Recently approved by the FDA for use in the United States, the first ever fully bioresorbable heart stent is poised to bring significant changes to the way we treat coronary artery disease. Read on for more details on the history, functioning, and implications of this innovative new medical technology.
What does a heart stent do?
Heart stents are essentially a kind of scaffolding used to prop open arteries in patients with coronary artery disease.
Responsible for about 370,000 deaths in the United States each year, coronary heart disease develops when cholesterol deposits build up inside the coronary arteries, narrowing the passage along which blood can move and therefore decreasing overall blood flow to the heart. This leads to symptoms such as chest pain, fatigue, and shortness of breath; if a clot forms and completely blocks an artery, a heart attack results.
Stents help treat this problem by holding the artery open and preventing it from narrowing or collapsing back in on itself. A traditional stent is a tiny tube made of wire mesh; it is inserted into the narrowed spot in a patient’s artery during a procedure called angioplasty.
What’s the difference between a traditional stent and a bioresorbable stent?

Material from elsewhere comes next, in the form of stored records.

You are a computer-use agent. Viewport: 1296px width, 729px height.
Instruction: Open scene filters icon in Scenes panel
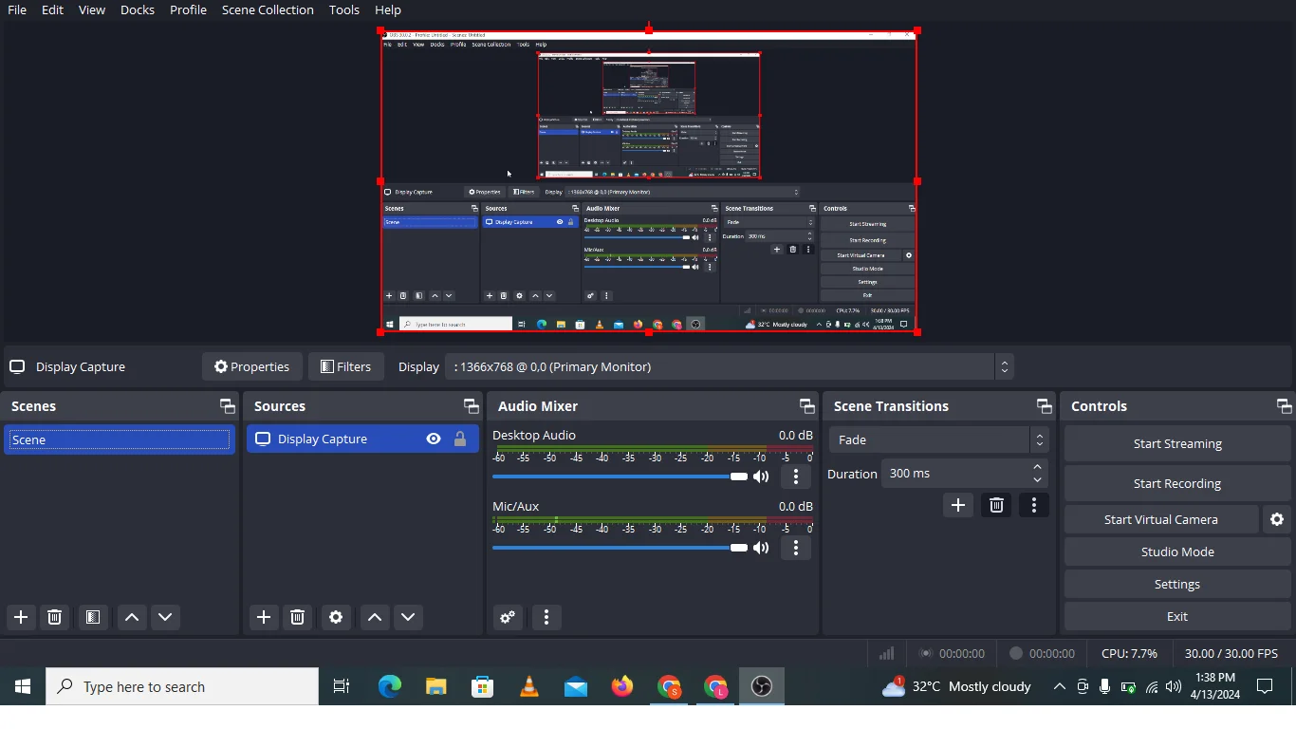point(93,618)
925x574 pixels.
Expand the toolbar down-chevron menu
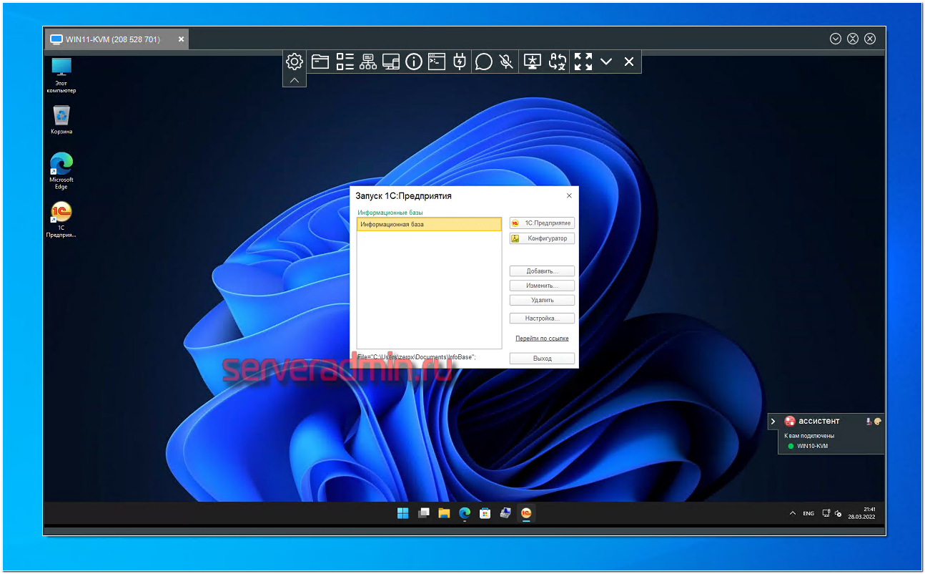pyautogui.click(x=606, y=62)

The most important differences between traditional and bioresorbable, or dissolving, stents concerns what they are made of and how long they last.
Traditional stents are made of metal, and once they are inserted into a patient’s artery, they remain there permanently. While metal stents have been in widespread use since they were first introduced in the early 1990s, they are not without a number of disadvantages. Because they are permanently embedded, stents cause a patient’s artery motion to be limited for the rest of their life, and the risk of scar tissue formation within the stent itself could lead to a future renarrowing of the arteries. Furthermore, while stents have been shown to relieve chest pain, they have not been proven to prolong life more effectively than simply staying on heart medication.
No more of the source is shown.